De timing is een beetje vreemd. De betoging tegen het coronabeleid is bovendien een verwaterde versie van een uit de hand gelopen Canadese actie. En de stoet van mobilhomes en bestelwagens zal per saldo weinig effect sorteren, al was het maar omdat de deelnemers het niet eens zijn over wat ze willen bereiken. Het ‘vrijheidskonvooi’ dat al sinds eind vorige week in Frankrijk protesteert, en maandagochtend ook in ons land voor gedoe zorgde, heeft niet echt een eisenpakket of een programma. De betogers militeerden zo hard voor de ‘vrijheid’ dat iedereen vrij bleef om voor alles, en dus ook een beetje voor niets, op straat te komen. De eerste krantenreportages brachten Fransen in beeld die ‘alles’ beu zijn en zich storen aan ‘alle maatregelen’. Dat kwam goed uit: we wáren namelijk al volop aan het versoepelen. Zoals een twitteraar opmerkte: ‘Héél snel nog demonstreren voor alle coronamaatregelen afgeschaft zijn.’

De politie organiseerde maandagochtend filterblokkades om en rond Brussel om betogers uit het centrum weg te houden, en enigszins ironisch had de actie alleen al daardoor toch een zeker effect. De verwachting van hinder bracht uiteindelijk ook echte hinder. Maar het was een effect van het onderste schap: een beetje aandacht. En het was dan ook nog eens aandacht voor een signaal dat zo diffuus was dat iedereen er zijn eigen conclusies aan kon verbinden. Het Nieuwsblad ving vorige week de woorden van een megafoon op: ‘We zijn een burgerbeweging. We komen in vrede. En: we hebben geen leider.’ Het vrijheidskonvooi doet denken aan de indignado’s, de protestbeweging die ontstond in 2011, toen de gevolgen van de financiële crisis zich onder meer in Spanje echt begonnen door te zetten. Ook Occupy Wall Street, het New Yorkse broertje van de indignado’s, en recenter de gele hesjes gingen prat op de afkeer van hiërarchie. En ook die acties bleken moeilijk politiek te vertalen.
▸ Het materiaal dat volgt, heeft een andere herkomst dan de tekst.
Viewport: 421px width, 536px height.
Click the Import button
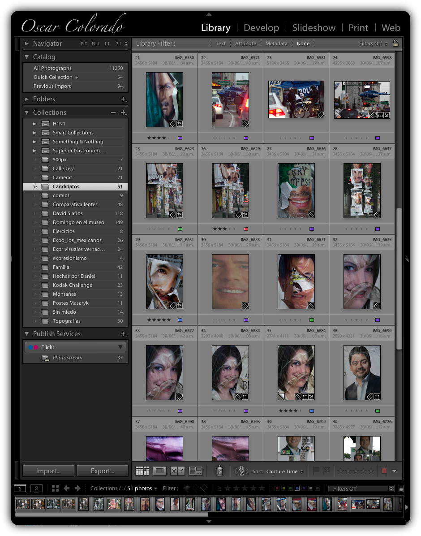click(48, 471)
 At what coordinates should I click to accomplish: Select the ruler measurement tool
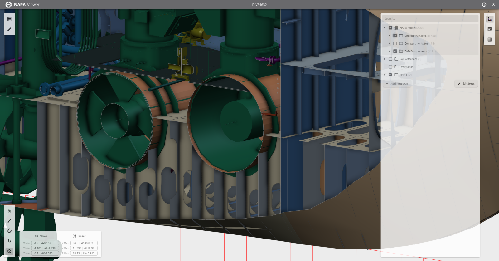click(x=9, y=29)
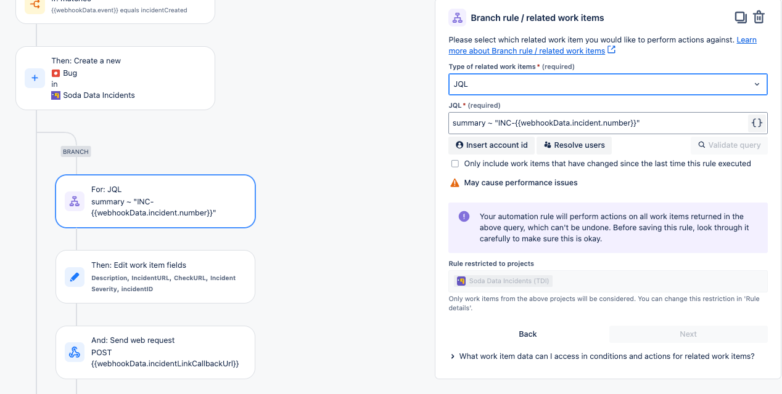782x394 pixels.
Task: Click the pencil icon on Edit work item fields
Action: click(75, 277)
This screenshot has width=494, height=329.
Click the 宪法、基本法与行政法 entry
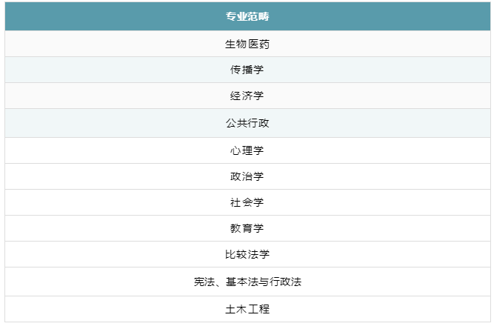tap(247, 282)
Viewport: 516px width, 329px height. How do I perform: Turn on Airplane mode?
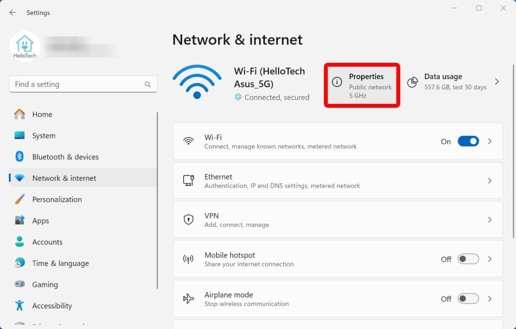tap(468, 299)
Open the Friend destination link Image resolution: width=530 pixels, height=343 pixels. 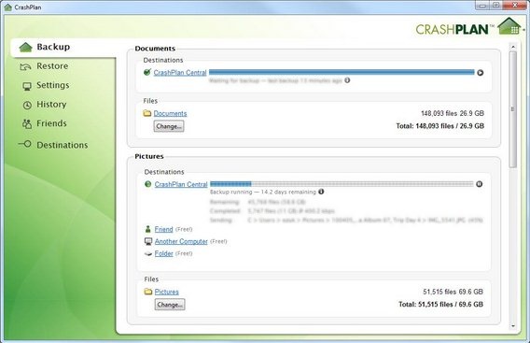[x=163, y=229]
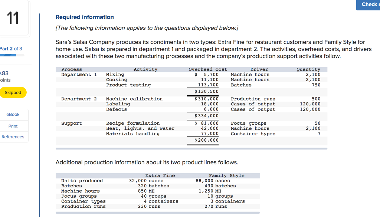Open the References resource link

(x=14, y=137)
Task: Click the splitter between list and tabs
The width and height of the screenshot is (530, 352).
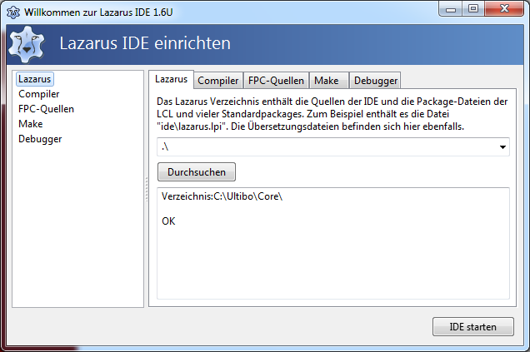Action: tap(147, 189)
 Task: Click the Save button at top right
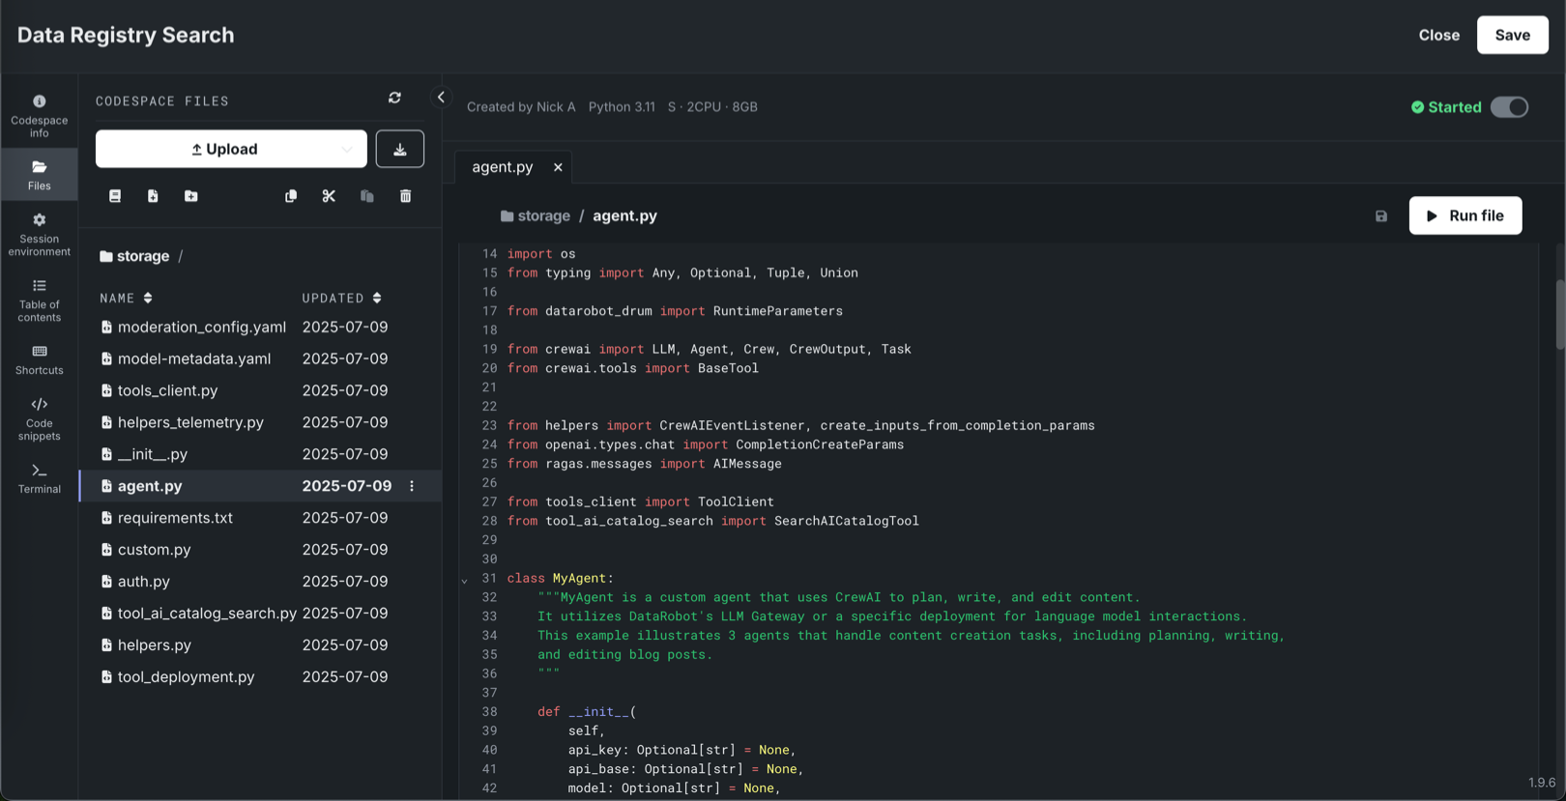click(1512, 35)
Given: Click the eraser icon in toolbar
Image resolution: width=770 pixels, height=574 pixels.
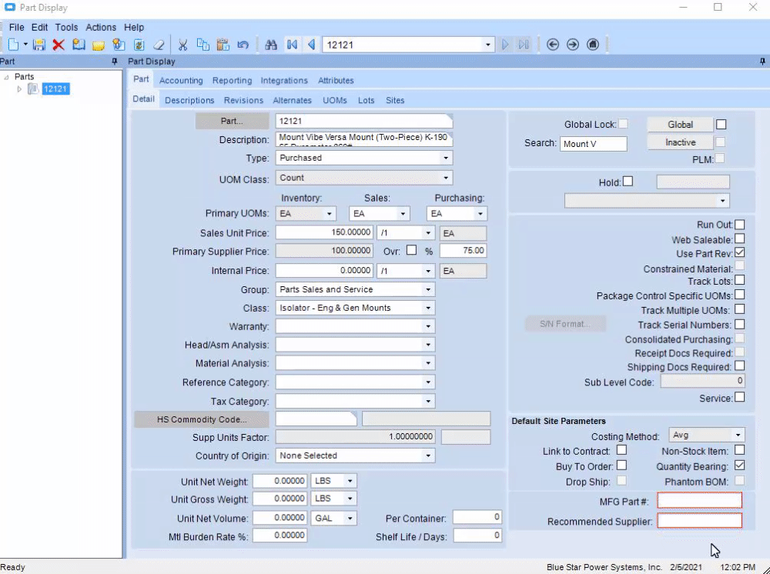Looking at the screenshot, I should click(x=159, y=45).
‘Vrijheidskonvooi’ doet denken aan indignado’s: moeilijk politiek te vertalen, afkeer van hiërarchie.

Niet dat de demonstraties identiek zijn, en de demonstranten al helemaal niet. De gelijkenis is dat het soms zeer disparate ongenoegen moeilijk te peilen is, dat het ongenoegen bij die relatief kleine groep groot is, en dat ze veel media-aandacht krijgen. In die zin lijken de coronaprotesten een beetje op verkiezingen, en dan vooral op de oefeningen in exegese die al tientallen jaren een fenomeen als ‘de proteststem’ proberen te doorgronden. En net als pakweg sinds Zwarte Zondag in 1991, toen extreemrechts ocharme 10 procent van de stemmen wegkaapte, lijkt iedereen ervan overtuigd dat er veel op het spel staat. En weet niemand echt goed wat te doen. Zeker in het licht van ‘2024’, zo wordt dan omineus gefluisterd, met de verwachte monsterscore voor Vlaams Belang, worden naald en draad bovengehaald om het kostbare weefsel toch een beetje te herstellen.
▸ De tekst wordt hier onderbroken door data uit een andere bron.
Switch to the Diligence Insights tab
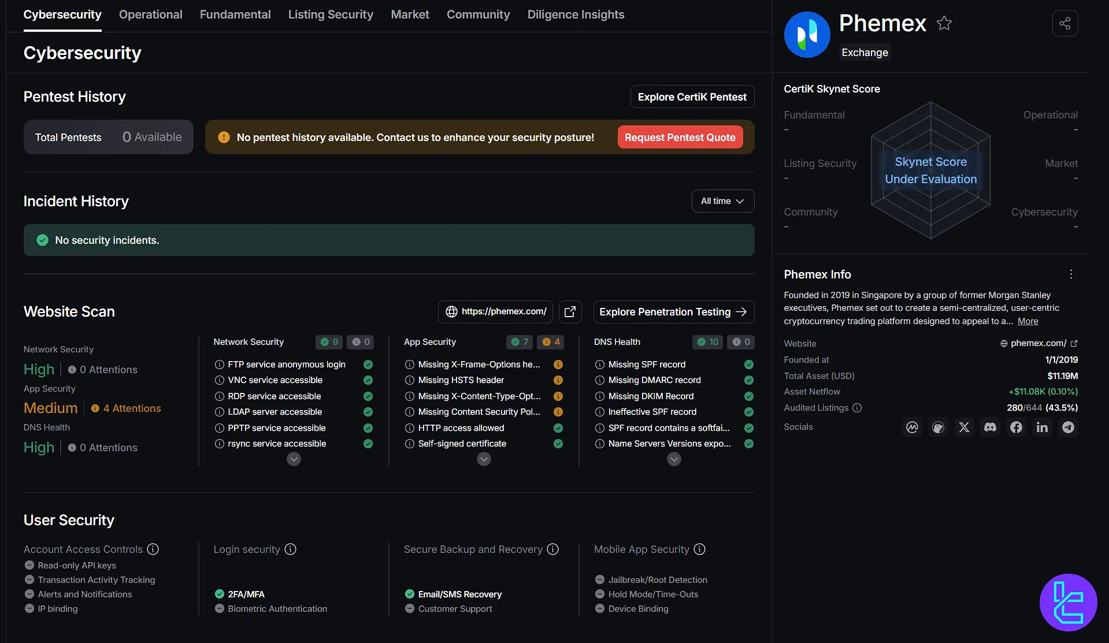The image size is (1109, 643). [x=576, y=14]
In zijn onspectaculaire maar goed doortimmerde boek Met elkaar – voor elkaar houdt filosoof Patrick Loobuyck een pleidooi voor solidariteit tijdens en na coronatijden. Hij benadrukt het belang van koude én warme solidariteit. De koude solidariteit komt voort uit de abstracte instituties van de welvaartsstaat – die weliswaar zeer concrete voordelen opleveren. Denk aan de sociale zekerheid, die door socioloog Mark Elchardus ooit werd omschreven als ‘misschien het enige 20e-eeuwe artefact dat de vergelijking met de middeleeuwse kathedralen kan doorstaan’. De warme variant bestaat uit zeer concrete, kleine, lokale acties van geëngageerde burgers die, bijvoorbeeld, hun buren helpen. Het goede nieuws is dat in België die koude solidariteit de laatste jaren nog vrij goed overeind is gebleven, en dat ze haar nut onomstotelijk heeft bewezen in de coronacrisis. Met de warme solidariteit is het in ons land ook niet zo slecht gesteld, en niet alleen tijdens de Warmste Week.
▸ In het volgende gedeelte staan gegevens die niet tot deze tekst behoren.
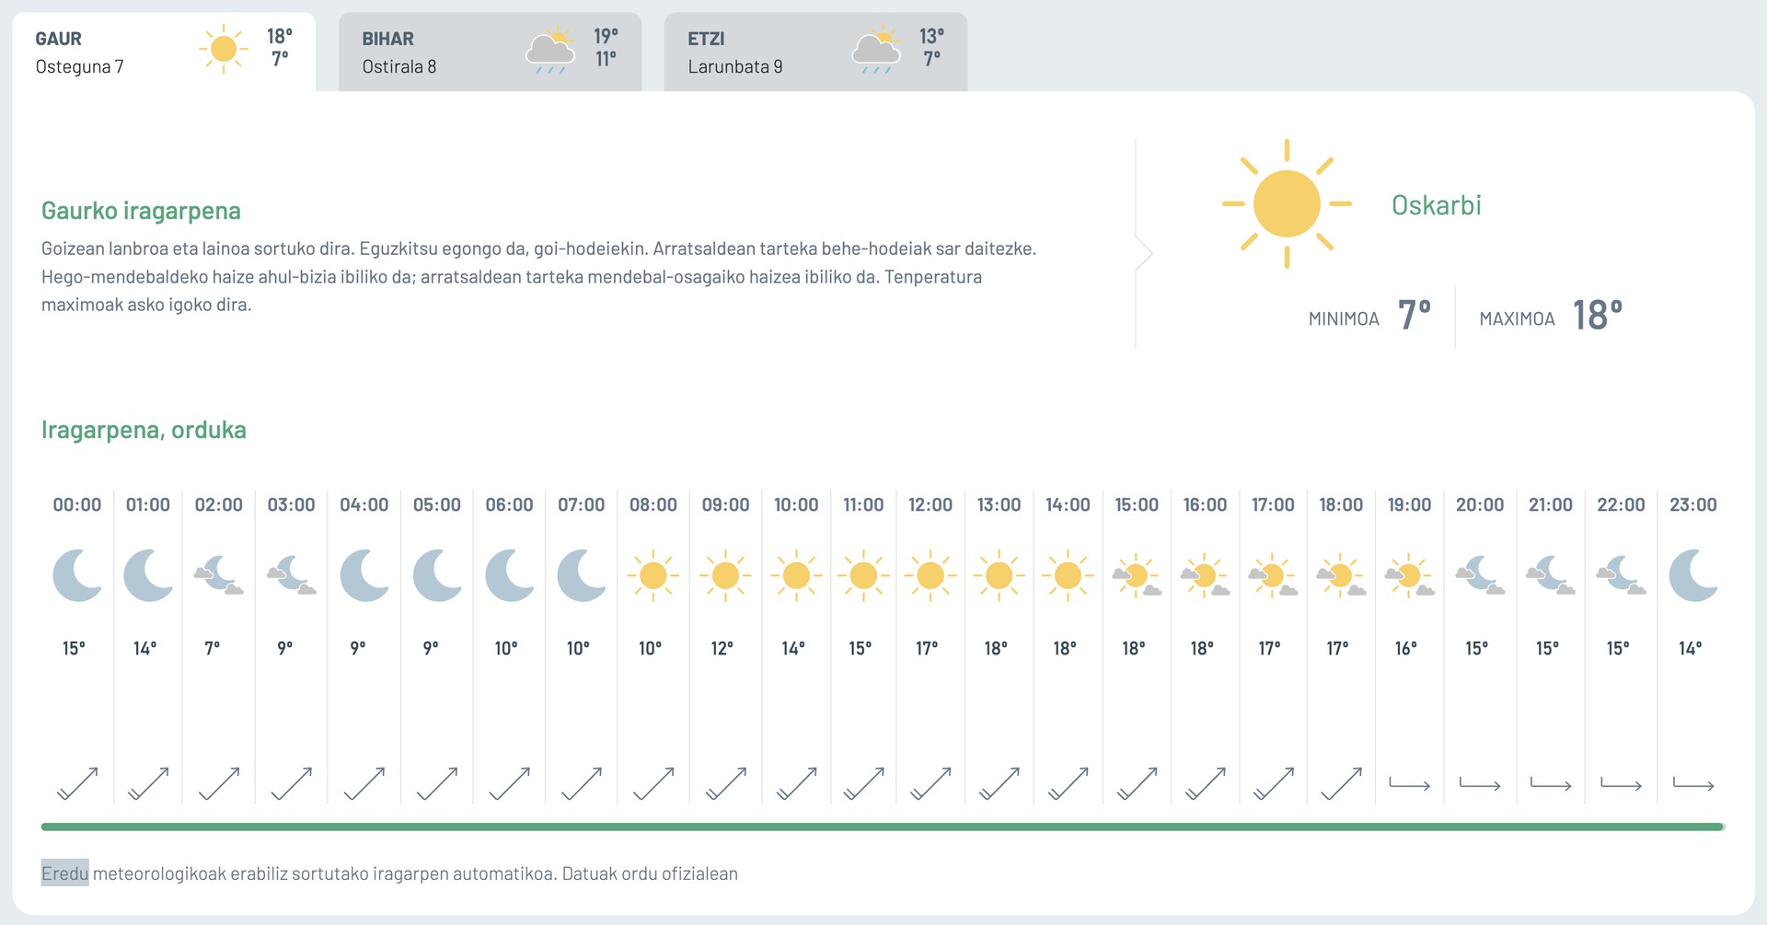Select the GAUR Osteguna 7 tab
Image resolution: width=1767 pixels, height=925 pixels.
click(164, 52)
Nu het leven hopelijk voor langere tijd weer wat makkelijker wordt, zonder ellendige coronaregels, komt er misschien ruimte om de vruchten van de solidariteit te zien, en niet alleen de belastingen. Of dat Brussel op korte termijn hindervrij zal maken, is zeer de vraag. Het zou zomaar eens kunnen dat er maandag te veel schijnwerpers werden gericht op een bende aandachtszoekers die eigenlijk niet eens zoveel recht hadden om te klagen. Maar bij ontstentenis van een heldere boodschap van de ridders van de eigen vrijheid is een pleidooi voor de dubbele solidariteit wel de beste reactie die er te verzinnen valt.